Only in viewing Microsoft's various areas of misconduct 'as a single, well-coordinated course of action does the full extent of the violence that Microsoft has done to the competitive process reveal itself' says the judge.

          US District Court Judge Thomas Penfield Jackson today ruled that Microsoft violated federal antitrust laws, and that only in viewing the company's various areas of misconduct "as a single, well-coordinated course of action does the full extent of the violence that Microsoft has done to the competitive process reveal itself."

          Issuing his "conclusions of law," or the verdict, in theUSgovernment's antitrust case against the software maker, Jackson ruled that "Microsoft maintained its monopoly power by anticompetitive means and attempted to monopolise the Web browser market," in violation of the Sherman Antitrust Law.

          "Microsoft mounted a deliberate assault upon entrepreneurial efforts that, left to rise or fall on their own merits, could well have enabled the introduction of competition into the market for Intel-compatible PC operating systems," Jackson wrote, adding that "Microsoft placed an oppressive thumb on the scale of competitive fortune, thereby effectively guaranteeing its continued dominance in the relevant market. More broadly, Microsoft's anticompetitive actions trammeled the competitive process through which the computer software industry generally stimulates innovation and conduces to the optimum benefit of consumers."
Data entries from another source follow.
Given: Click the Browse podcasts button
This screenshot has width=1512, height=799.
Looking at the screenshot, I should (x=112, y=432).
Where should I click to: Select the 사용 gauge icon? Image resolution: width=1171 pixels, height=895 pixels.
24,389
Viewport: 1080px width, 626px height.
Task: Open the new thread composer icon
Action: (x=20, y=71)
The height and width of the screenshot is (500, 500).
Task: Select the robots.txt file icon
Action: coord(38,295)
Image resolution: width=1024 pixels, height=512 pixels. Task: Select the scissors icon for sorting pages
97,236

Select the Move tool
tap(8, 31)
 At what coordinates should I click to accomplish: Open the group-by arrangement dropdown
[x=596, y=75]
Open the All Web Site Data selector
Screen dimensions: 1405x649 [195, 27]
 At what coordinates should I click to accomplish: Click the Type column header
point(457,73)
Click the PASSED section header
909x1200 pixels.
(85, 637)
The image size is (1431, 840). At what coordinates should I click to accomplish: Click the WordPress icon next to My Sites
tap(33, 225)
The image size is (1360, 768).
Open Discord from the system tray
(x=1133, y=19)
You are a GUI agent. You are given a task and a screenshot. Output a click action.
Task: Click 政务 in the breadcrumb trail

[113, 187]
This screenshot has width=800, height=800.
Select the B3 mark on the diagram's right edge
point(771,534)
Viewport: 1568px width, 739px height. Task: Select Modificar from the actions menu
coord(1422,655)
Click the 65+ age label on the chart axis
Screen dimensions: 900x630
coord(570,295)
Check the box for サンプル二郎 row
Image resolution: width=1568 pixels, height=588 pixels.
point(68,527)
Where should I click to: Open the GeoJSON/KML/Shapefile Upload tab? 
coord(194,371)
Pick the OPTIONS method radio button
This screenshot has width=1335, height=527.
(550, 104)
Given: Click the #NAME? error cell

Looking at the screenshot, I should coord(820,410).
          The judge also ruled that Microsoft's tying of its Internet Explorer Web browser to the Windows operating system was illegal, and did not benefit consumers. "Internet Explorer is not the current 'best of breed' Web browser, nor is it likely to be so at any time in the immediate future," Jackson found. "The fact that Microsoft itself was aware of this reality only further strengthens the conclusion that Microsoft's decision to tie Internet Explorer to Windows cannot truly be explained as an attempt to benefit consumers and improve the efficiency of the software market generally, but rather as part of a larger campaign to quash innovation that threatened its monopoly position."

          Besides finding that Microsoft broke federal antitrust laws, Jackson also ruled that the software maker broke various US state laws. The U.S. Department of Justice (DOJ), 19 U.S. state attorneys general and the District of Columbia are plaintiffs in the case.

          Although the judge ruled that Microsoft's marketing deals with other vendors did not constitute unlawful exclusionary dealing, his verdict endorses the US government position on other key points of the case and paints a damning picture of anticompetitive behavior by a company bent on controlling the Internet browser market and maintaining its operating systems monopoly.

          Microsoft behaved as a "profit-maximising firm" in its approach to stomping out competition in middleware, specifically when it came to dealing with Netscape Communications' Navigator Web browser and Sun Microsystems' Java technology.

          "Microsoft early on recognised middleware as the Trojan horse" that if left to march on would "enter the market for Intel-compatible PC operating systems unimpeded," Jackson wrote in his verdict.

          "Simply put, middleware threatened to demolish Microsoft's coveted monopoly power. Alerted to the threat, Microsoft strove over a period of approximately four years to prevent middleware technologies from fostering the development of enough full-featured, cross-platform applications to erode the applications barrier," Jackson wrote.

          Microsoft's effort "succeeded in preventing -- for several years, and perhaps permanently -- Navigator and Java from fulfilling their potential to open the market for Intel-compatible PC operating systems to competition on the merits," Jackson found.